The psychoactive meds, while a nice touch, are also too ubiquitous and can also pretty much be abused with negligible effect, thus rendering the tactical considerations of their use fairly moot. Disappointing, especially given the number of "perks" given in the character developing aspects of the game designed to bolster your abilities to deal with the ill effects of medication, poison, and crippled limbs - they just are not necessary, given the easiness of the game due to over-supply of gear. It becomes a case of just trying to avoid the really useless perks rather than crafting a highly self-sufficient, capable character, and ends up feeling very backward.

I also found the interior environments of Fallout 3 a bit tedious at times, and often found myself wishing for the freedom of the Wastelands once again, though there is technically less to find it that environment. I suppose the game's premise lends itself to the exterior sections much better - seeing the collapsed bridges, broken up highways and skeletal supports of long-collapsed buildings infinitely beats seeing the inside of another, 70's style, burned out concrete husk of an office block. I also constantly found myself wondering how PC terminals could still be switched on, monitors glowing, hundreds of years after the national grid even pumped out a single hertz - perhaps Bethesda could have accommodated this by implementing a description of how your character's low-tech Pip-boy (like a massive watch that deals with your health, stats, navigation and inventory) uplinks into the circuitry boards of the computers themselves? A small complaint but again, things like this do jar and add up to the feeling that there has been a massive mistake and the nuclear war only happened a week ago. Don't set a game over 200 years after the apocalypse if you aren't going to be committed enough to design an environment that reflects this, as it will only weaken the experience as a result!

Set-pieces and random encounters, such as battles between NPC such as Brotherhood of Steel disciples and the local flora and fauna (giant scorpions, molerats, psychotic 'bots, raiders, etc) also seem to play out beautifully in the Wasteland, but are curiously stilted and awkward inside buildings.

I have certainly focused more on the negative than the positive in this review, but only because the game is so very enjoyable and "gets it right" in so many ways that it annoys me a little that they got relatively easy-to-correct issues wrong, thus bringing down what would have otherwise been an utterly unique, unforgettable experience. It does still remain firmly within this category though - in how many games can you choose to either defuse a dormant nuclear bomb at the centre of a shanty town in the middle of the wastes, thus becoming a saviour for all it's inhabitants...or make surreptitious deals with shady men in bars to reactivate it, then personally detonate it and watch the resultant mushroom cloud from a safe distance?
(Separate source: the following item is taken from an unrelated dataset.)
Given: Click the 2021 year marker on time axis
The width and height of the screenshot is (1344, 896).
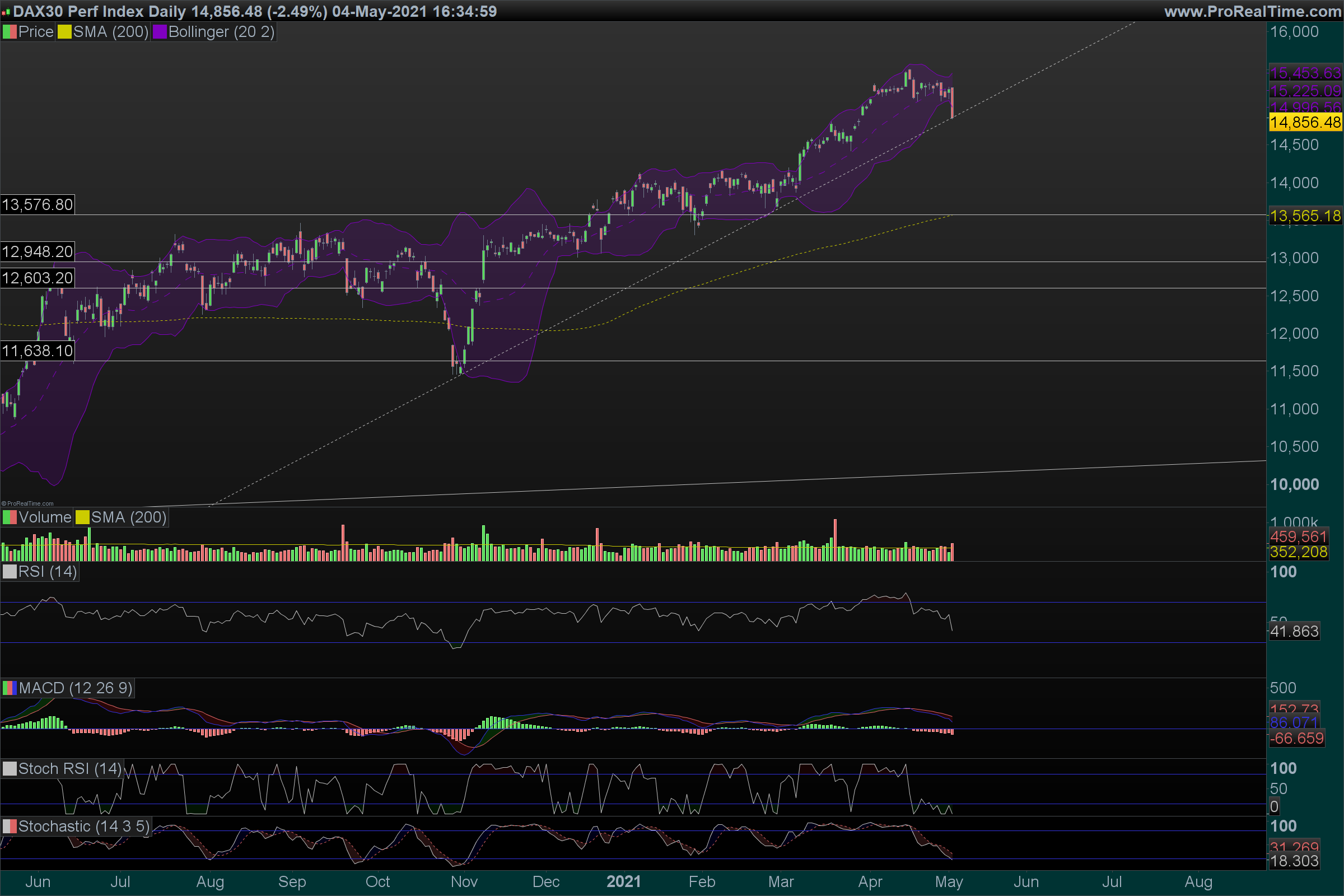Looking at the screenshot, I should pyautogui.click(x=623, y=881).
The moral choices in the game have quite diverse results from time to time as you can see, although the same problem remains with Fallout 3 as with many other sandbox style games which incorporate a moral element, in that the experience of playing as a good or evil character tends to remain fairly parallel outside of your own actions.

Despite the flaws I have described, Fallout 3 is a brilliant game, it has excellent graphics and animation (so long as you play it in third-person view only, unless you like to watch your character "ice-skate" across the Wastelands...), the sounds perfectly match the desolate visuals, the enemies are diverse and well realised, and the Wastelands really do need to be experienced to be believed. This game does require dedication and patience, so if you're looking for a strictly "run-and-gun" experience, this is not for you. Otherwise, enjoy!